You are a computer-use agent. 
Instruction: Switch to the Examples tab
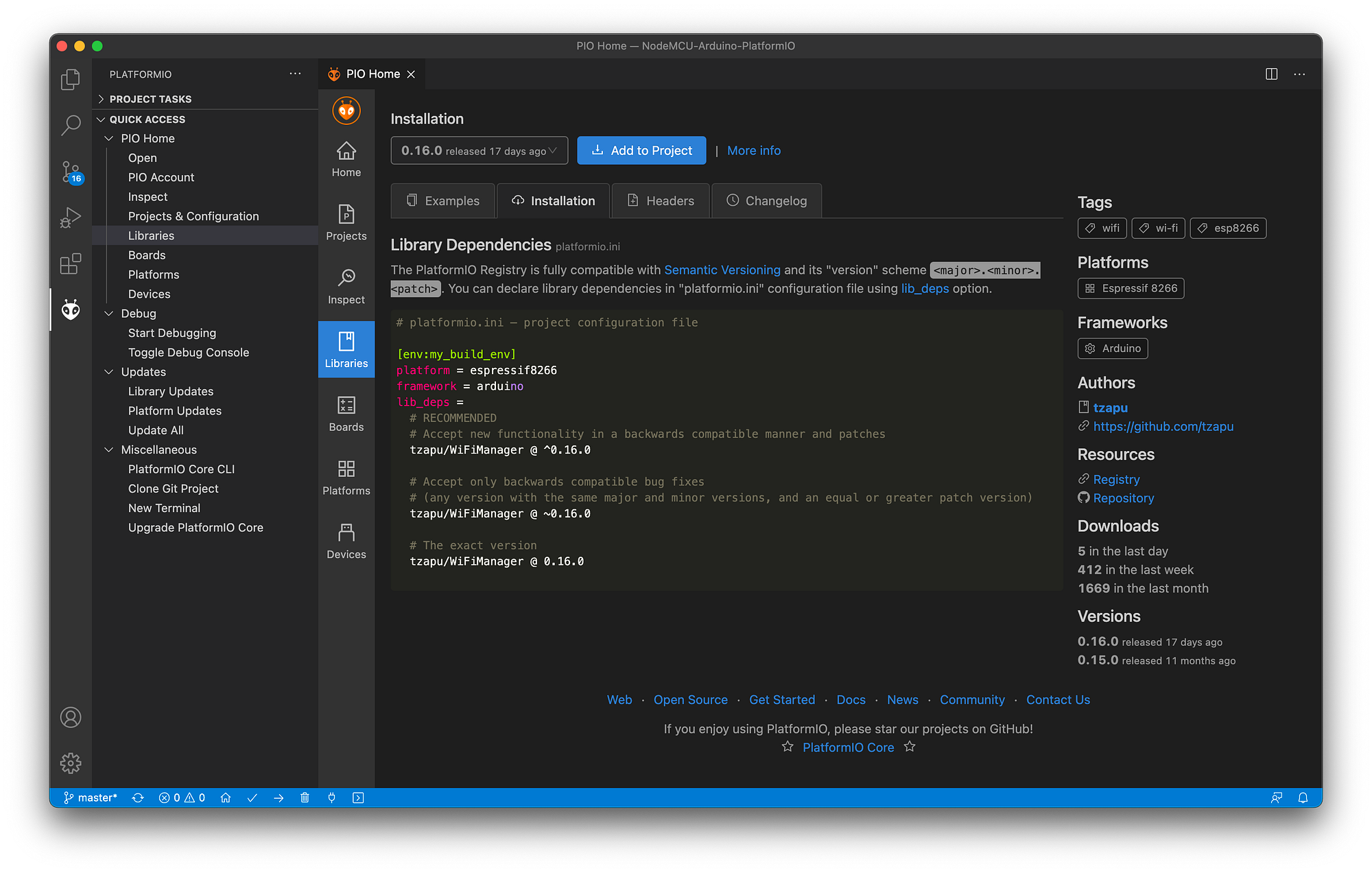click(x=442, y=201)
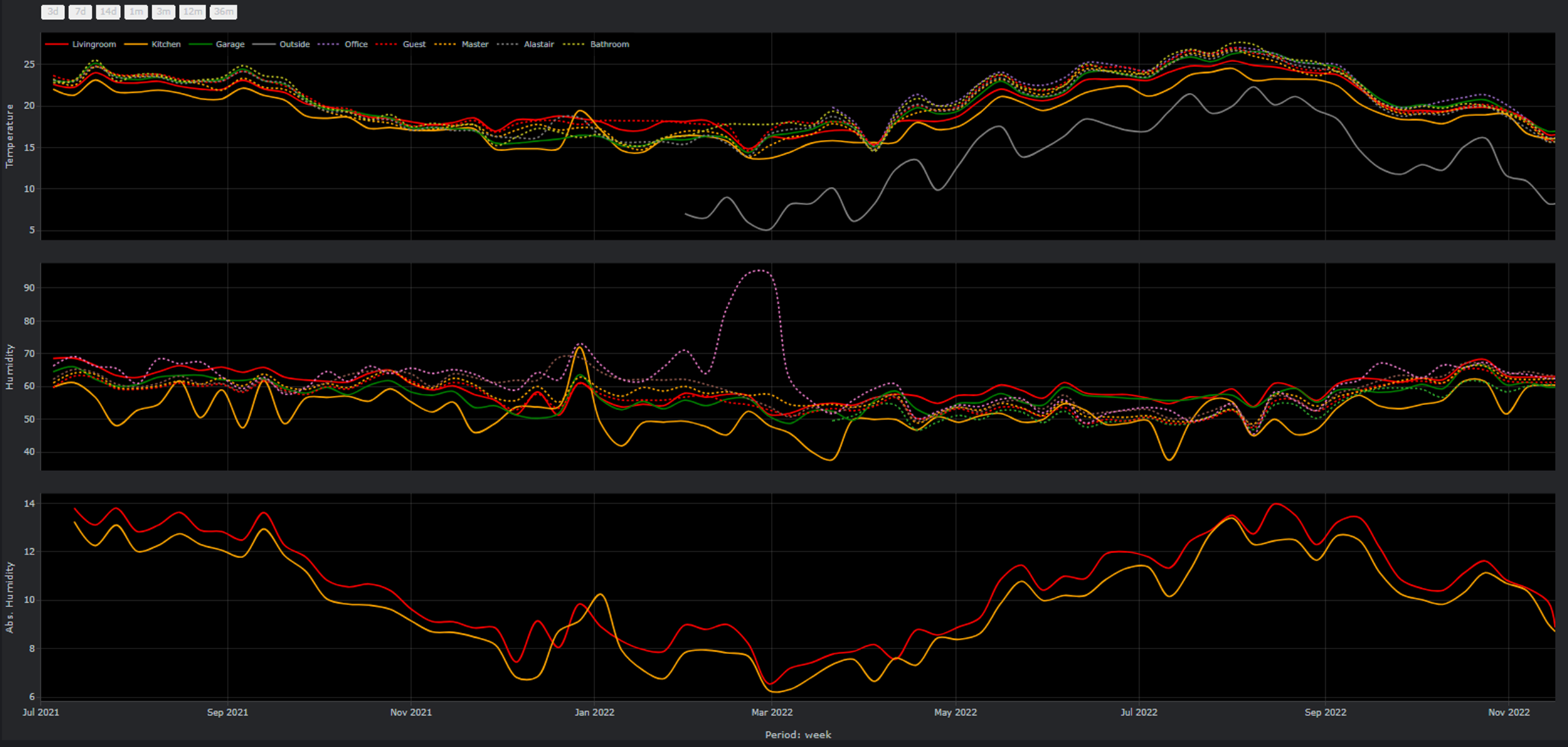The height and width of the screenshot is (747, 1568).
Task: Select the 1m period button
Action: [x=135, y=11]
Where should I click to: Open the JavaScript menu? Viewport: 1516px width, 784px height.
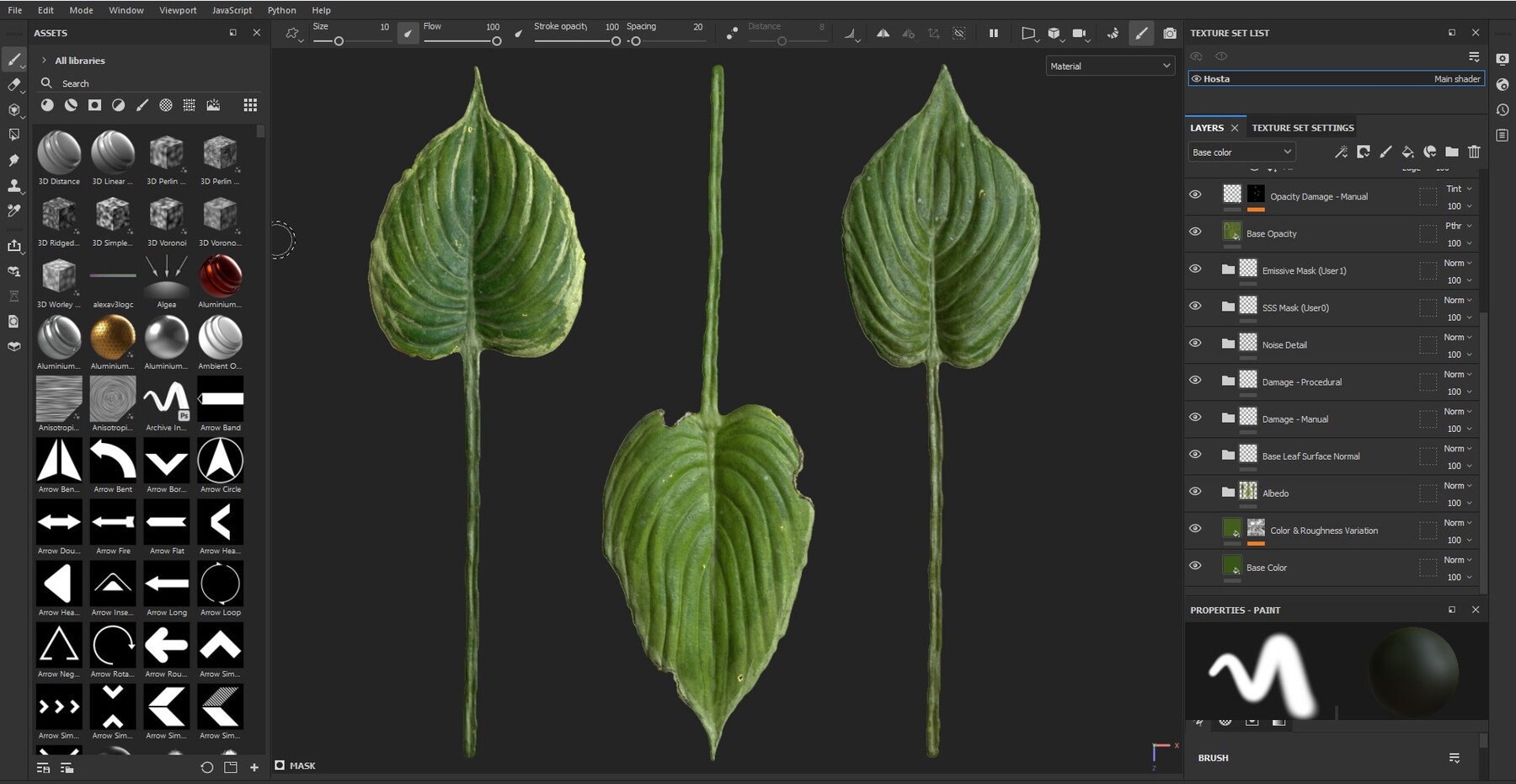231,10
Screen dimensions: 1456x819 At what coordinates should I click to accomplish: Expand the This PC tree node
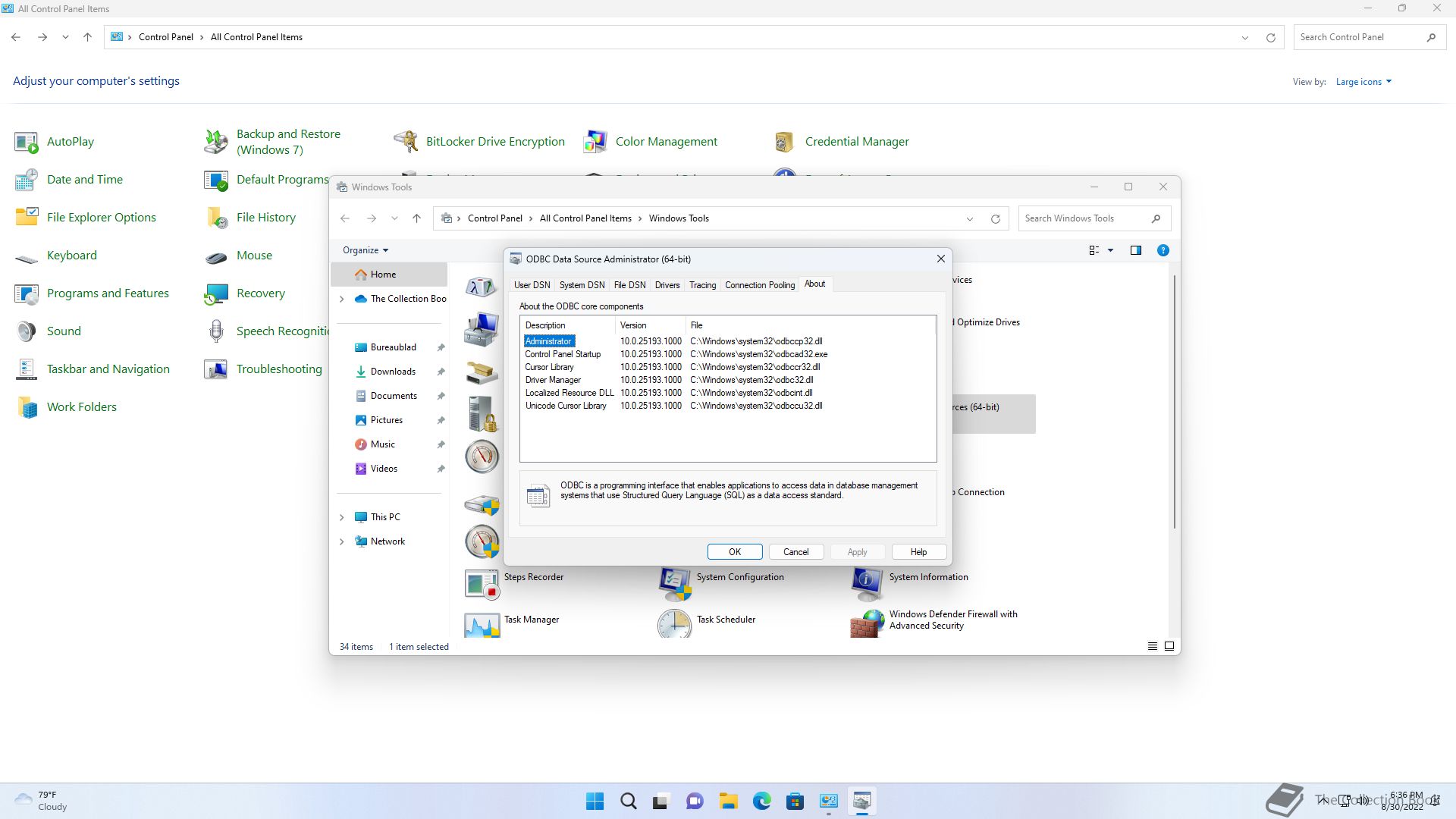tap(341, 517)
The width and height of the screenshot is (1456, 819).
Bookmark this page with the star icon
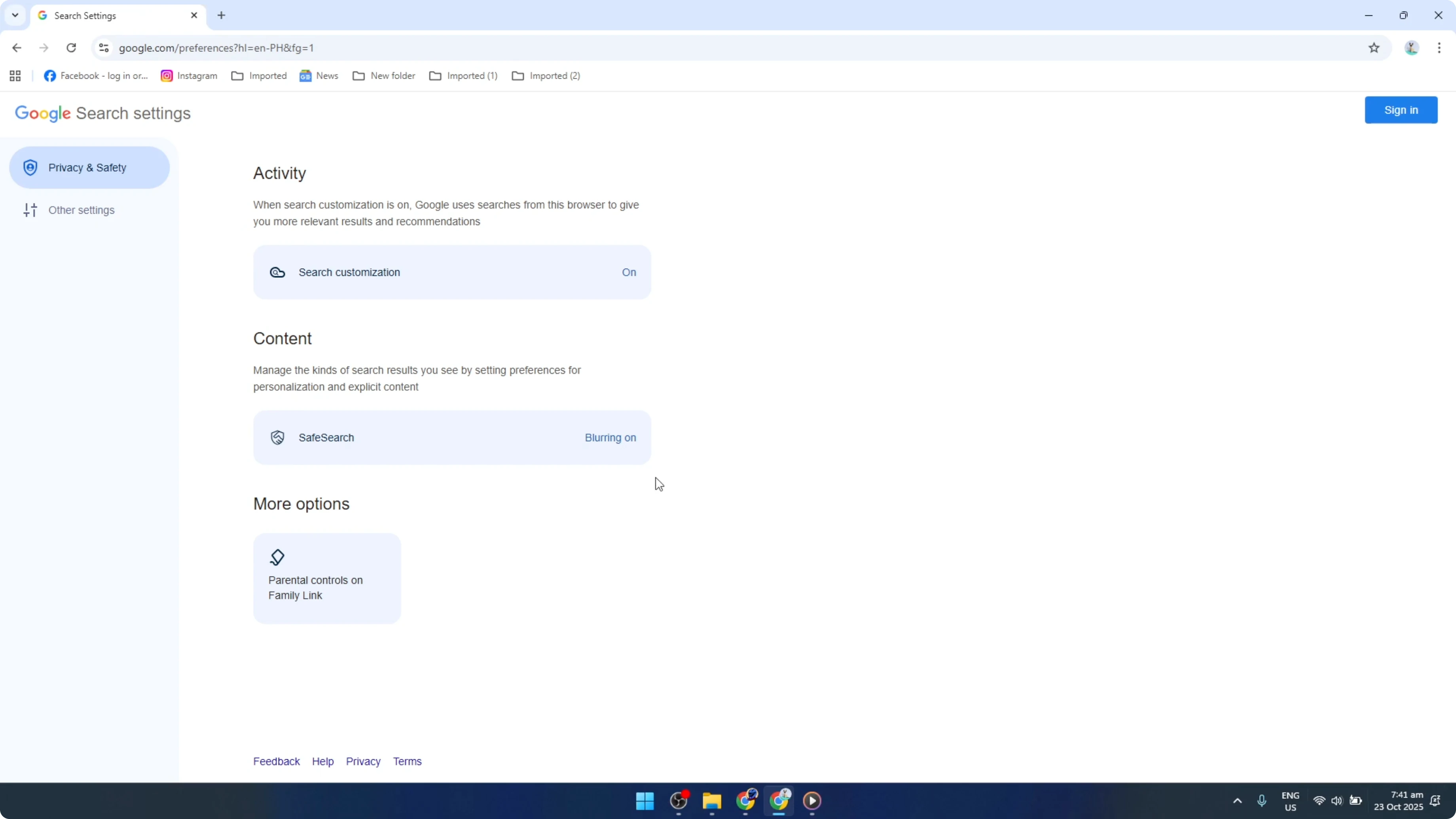1374,48
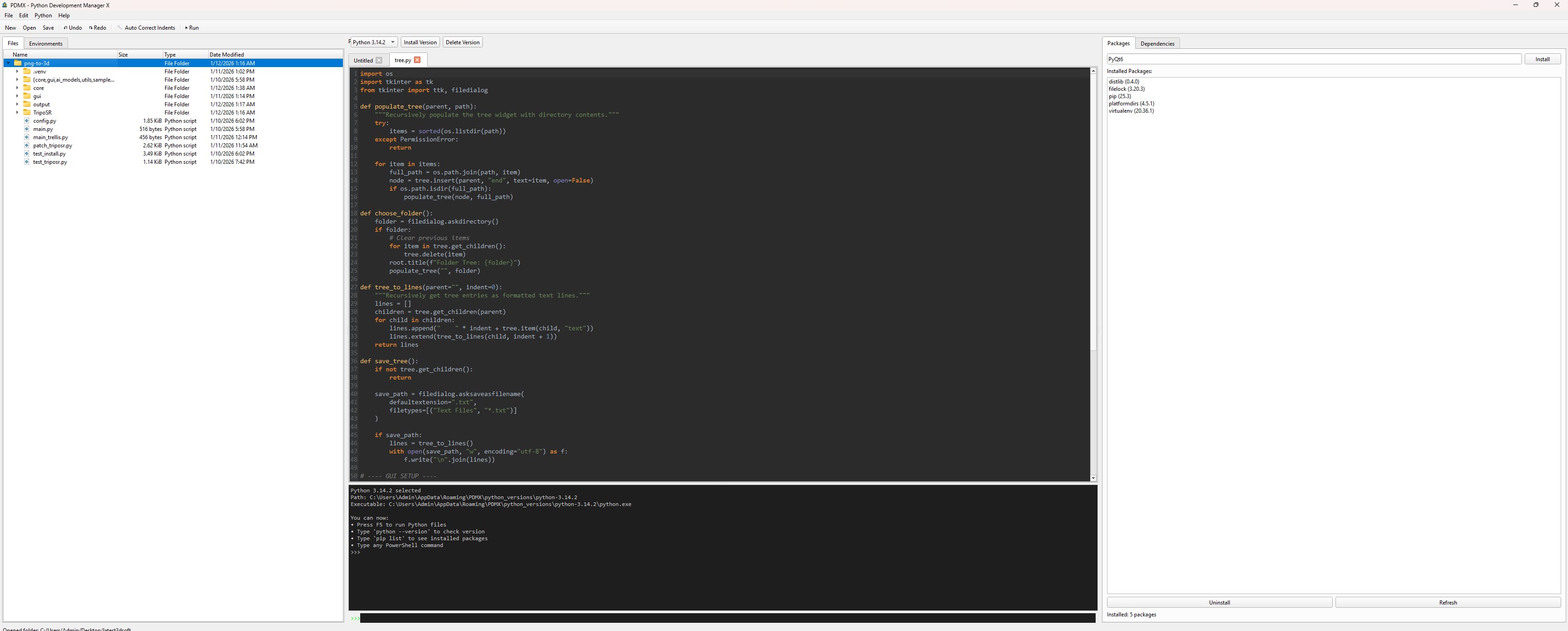This screenshot has height=631, width=1568.
Task: Close the tree.py editor tab
Action: (417, 60)
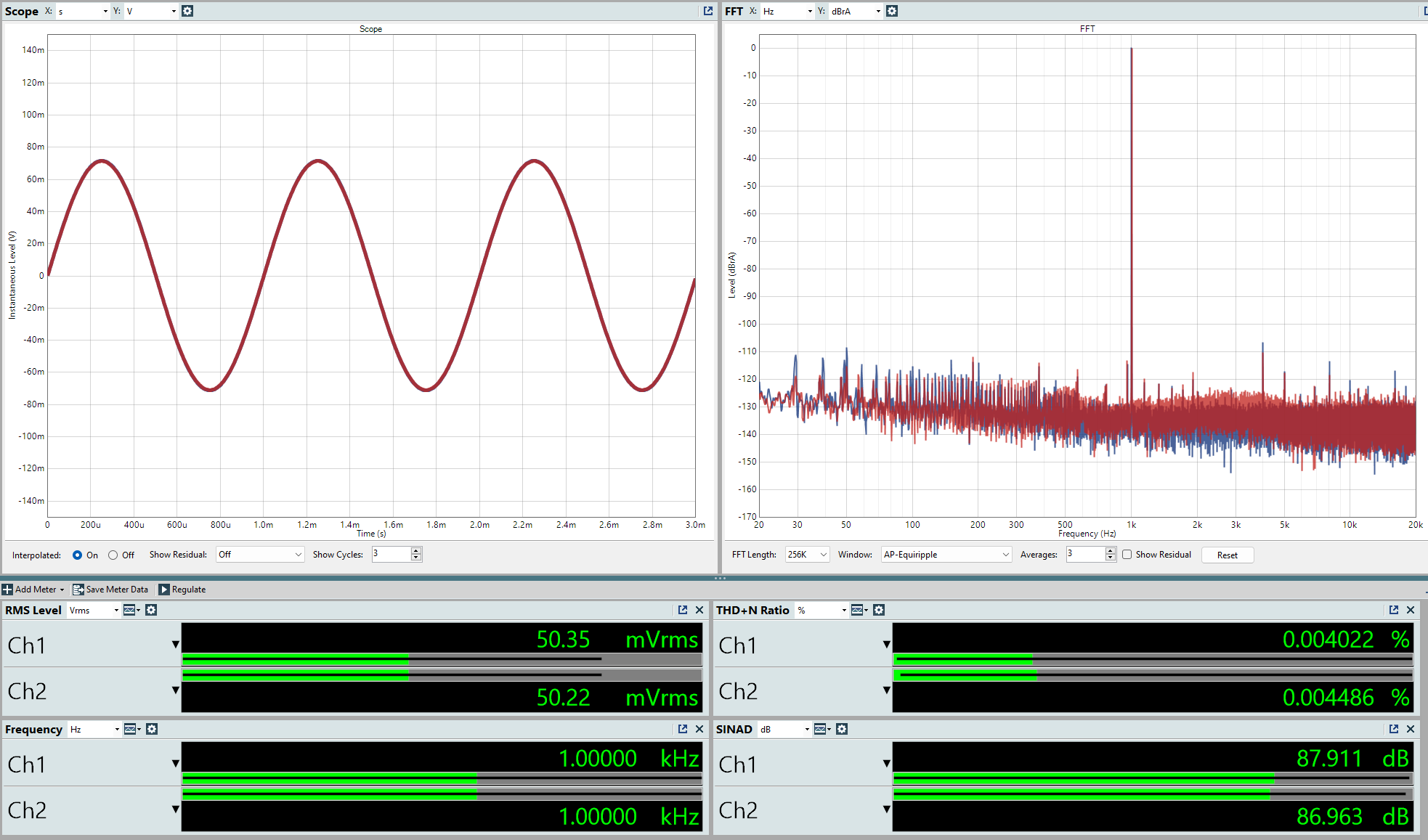Select Interpolated Off radio button
The image size is (1428, 840).
(x=113, y=555)
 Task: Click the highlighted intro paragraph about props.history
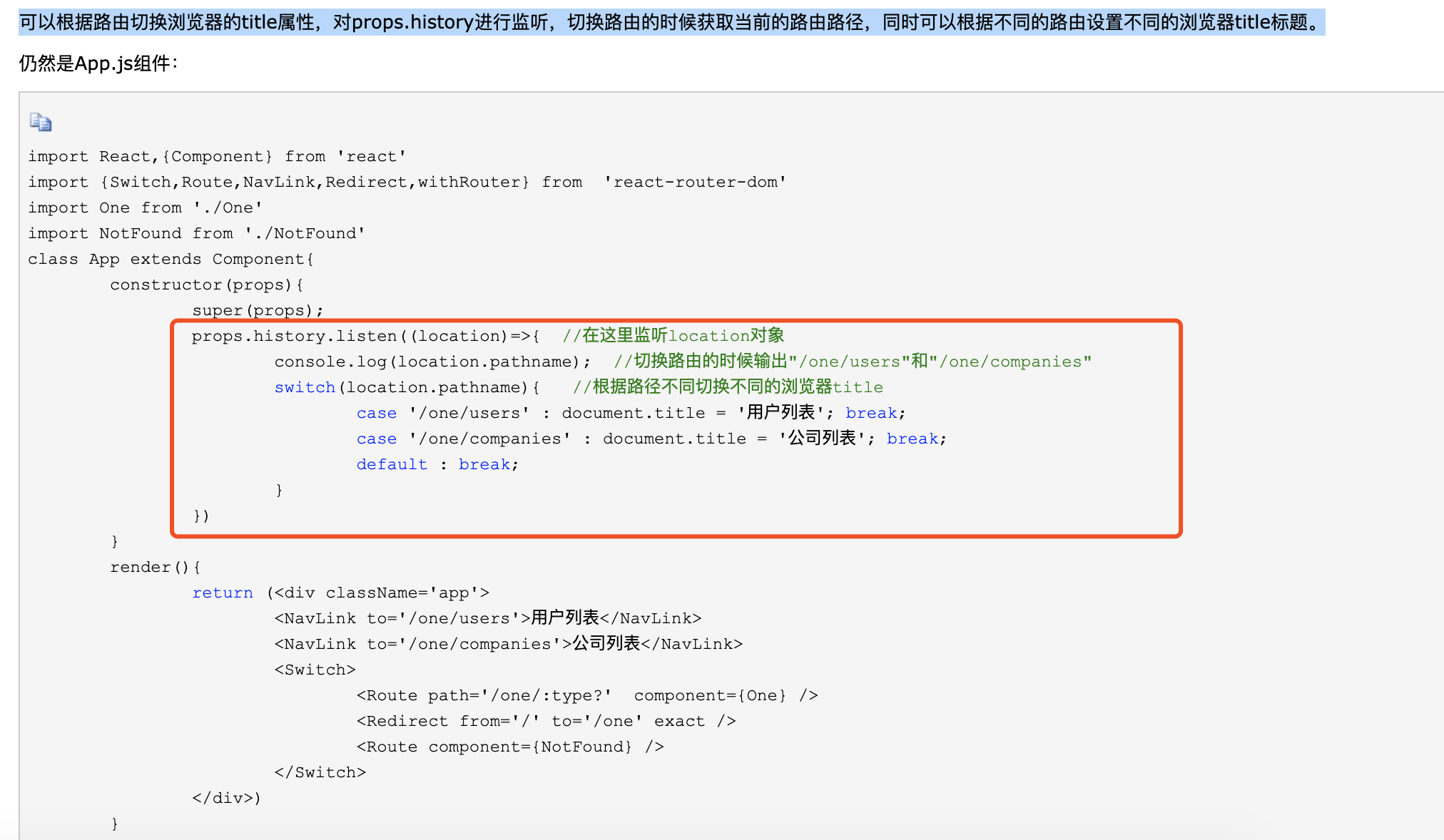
^^^^
Task item: Your task is to restate word for word the lines from the one containing "Bookmark this page with the star icon" through the last line of the data, both ends included, with no pictures.

Written reply:
Bookmark this page with the star icon
1374,48
This screenshot has height=631, width=1568.
Task: Close the tree.py editor tab
Action: (417, 60)
Select Interpolated Off radio button
The image size is (1428, 840).
(x=113, y=555)
 Task: Click the highlighted intro paragraph about props.history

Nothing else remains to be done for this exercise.